I would just do something small with your girls and husband at your house. Just tell everyone you want to do something intimate this year and if people want to stop by to see you guys that’s fine but you aren’t doing anything big
Christmas at home. Your babies are to young to spend the holiday on the freeway and spending Christmas with virtual strangers. Christmas is for making family memories. Invite family to your house. If they come, they come, if not at least you’ll be home with your family.
stay home and have it with your family
It is time to start new traditions. My son and his family don’t travel on Christmas, and that is ok. It is also his oldest child’s birthday, and they have Christmas in the morning and birthday in the afternoon. Sometimes they live close enough for us to visit, sometimes not. They don’t travel on the 25th.
I’ve always told everyone that Christmas Day will be spent at home with my babies bc I’ve always had to travel for Christmas and now that I have my own little one (he’s 2 1/2) then I am not traveling anymore for Christmas unless it’s my own decision! Christmas Eve is up for grabs for whoever calls it first but Christmas Day is at my house with just me my fiancé and our son. Unless we have my mom or grandparents staying with us. But we DO NOT travel for it at all. I’m more than happy to go visit my mom/grandparents the weekend before or after if they can’t make it here for Christmas but I always made it clear to Everyone that Christmas Day is OUR day. And honestly if your family isn’t okay with that then it is on them. You have young children and if your mom wants to spend Christmas with them then she can come see them. I’m curious as to why your mom is causing a fight though. Does she feel like she doesn’t get to see your kids as much as other family? Or is it reasons that are completely unrelated to that? I think It would be a good idea for you to have Christmas at your house this year or maybe start doing it every other year or so and having people come to you so you can have a break.

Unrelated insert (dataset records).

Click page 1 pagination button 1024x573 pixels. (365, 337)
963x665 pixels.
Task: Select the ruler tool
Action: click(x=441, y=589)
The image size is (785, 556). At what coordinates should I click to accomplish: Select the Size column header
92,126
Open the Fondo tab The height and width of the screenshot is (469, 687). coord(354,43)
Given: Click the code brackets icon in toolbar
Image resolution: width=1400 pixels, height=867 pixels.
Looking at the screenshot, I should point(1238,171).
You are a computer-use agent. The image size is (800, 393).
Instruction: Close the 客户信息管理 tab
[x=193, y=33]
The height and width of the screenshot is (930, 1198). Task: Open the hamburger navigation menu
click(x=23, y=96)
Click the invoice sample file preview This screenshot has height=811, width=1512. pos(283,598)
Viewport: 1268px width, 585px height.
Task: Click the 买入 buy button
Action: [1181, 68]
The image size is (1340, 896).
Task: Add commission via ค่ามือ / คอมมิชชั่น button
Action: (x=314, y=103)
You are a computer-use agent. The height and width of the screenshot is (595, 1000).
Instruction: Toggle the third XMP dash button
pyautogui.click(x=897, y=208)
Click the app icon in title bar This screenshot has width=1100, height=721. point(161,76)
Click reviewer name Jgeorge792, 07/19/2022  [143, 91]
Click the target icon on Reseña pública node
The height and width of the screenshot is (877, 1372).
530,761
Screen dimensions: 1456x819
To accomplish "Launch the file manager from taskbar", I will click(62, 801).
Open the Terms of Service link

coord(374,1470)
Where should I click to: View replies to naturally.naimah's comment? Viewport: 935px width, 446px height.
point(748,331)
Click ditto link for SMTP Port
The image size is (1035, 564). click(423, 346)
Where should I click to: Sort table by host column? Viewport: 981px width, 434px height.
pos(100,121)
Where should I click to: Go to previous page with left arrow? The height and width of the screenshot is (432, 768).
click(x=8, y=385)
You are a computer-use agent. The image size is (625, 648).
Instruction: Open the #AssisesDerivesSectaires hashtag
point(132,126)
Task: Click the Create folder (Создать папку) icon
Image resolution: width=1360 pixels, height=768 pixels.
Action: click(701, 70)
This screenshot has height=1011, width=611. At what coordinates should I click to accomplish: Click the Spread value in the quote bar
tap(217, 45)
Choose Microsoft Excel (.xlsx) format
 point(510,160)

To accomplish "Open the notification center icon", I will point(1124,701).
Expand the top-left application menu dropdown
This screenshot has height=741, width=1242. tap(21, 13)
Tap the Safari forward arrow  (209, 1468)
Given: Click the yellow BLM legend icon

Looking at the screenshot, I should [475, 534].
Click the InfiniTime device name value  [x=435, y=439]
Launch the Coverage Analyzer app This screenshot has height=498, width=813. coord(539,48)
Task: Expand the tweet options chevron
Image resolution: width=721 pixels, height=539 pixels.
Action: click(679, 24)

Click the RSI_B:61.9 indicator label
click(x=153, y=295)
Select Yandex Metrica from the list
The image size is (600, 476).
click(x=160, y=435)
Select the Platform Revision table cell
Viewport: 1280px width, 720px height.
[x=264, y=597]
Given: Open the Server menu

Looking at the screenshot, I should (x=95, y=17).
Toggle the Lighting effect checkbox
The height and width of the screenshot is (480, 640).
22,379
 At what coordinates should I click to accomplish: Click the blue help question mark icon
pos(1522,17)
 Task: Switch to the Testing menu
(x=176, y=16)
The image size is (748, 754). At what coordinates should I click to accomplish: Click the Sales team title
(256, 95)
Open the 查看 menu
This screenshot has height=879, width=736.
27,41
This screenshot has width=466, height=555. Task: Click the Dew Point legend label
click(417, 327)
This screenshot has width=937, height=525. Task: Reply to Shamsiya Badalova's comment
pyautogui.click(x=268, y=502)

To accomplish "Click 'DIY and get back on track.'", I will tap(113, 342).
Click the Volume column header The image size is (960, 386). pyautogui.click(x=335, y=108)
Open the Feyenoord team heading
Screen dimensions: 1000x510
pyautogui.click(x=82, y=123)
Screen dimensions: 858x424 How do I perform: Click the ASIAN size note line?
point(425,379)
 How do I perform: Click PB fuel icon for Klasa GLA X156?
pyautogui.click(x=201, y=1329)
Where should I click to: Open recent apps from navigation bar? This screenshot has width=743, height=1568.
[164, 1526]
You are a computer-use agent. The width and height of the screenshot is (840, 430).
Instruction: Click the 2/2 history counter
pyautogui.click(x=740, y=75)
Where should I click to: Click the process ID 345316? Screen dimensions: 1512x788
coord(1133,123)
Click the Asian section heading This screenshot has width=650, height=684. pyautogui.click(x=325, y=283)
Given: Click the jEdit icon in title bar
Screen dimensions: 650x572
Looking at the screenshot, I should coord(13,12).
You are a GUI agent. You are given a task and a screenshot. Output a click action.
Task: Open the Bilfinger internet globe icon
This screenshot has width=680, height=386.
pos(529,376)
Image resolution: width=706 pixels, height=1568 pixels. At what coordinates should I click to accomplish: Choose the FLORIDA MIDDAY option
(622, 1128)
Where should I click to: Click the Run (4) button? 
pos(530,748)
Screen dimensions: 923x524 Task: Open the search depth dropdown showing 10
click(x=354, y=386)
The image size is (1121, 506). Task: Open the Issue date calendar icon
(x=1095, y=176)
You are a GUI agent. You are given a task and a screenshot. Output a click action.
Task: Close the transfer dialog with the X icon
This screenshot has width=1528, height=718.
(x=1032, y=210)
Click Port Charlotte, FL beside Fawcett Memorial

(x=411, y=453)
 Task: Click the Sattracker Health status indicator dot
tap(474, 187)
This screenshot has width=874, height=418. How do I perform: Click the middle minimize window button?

You pretty much answered your own question. If your gut is telling you Christmas with your side of the family will be a shit show, then skip it and stay home to celebrate with your in-laws. Rather make good memories than bad ones
Oh my. This is my life. So I know EXACTLY what you’re dealing with. I did this for years, fighting back and forth and dragging my kids from this place to that place. We were al exhausted and unhappy by the time it was all done. So what we started was our own family traditions with our little family at home. And if your family doesn’t like it, oh well. You have to think about your family, and you have to keep your sanity. I mean I love my family, but I can’t deal with all the drama and back and forth bullshit. And since we’ve started our own little family thing, we’re all so much happier and it’s just peaceful.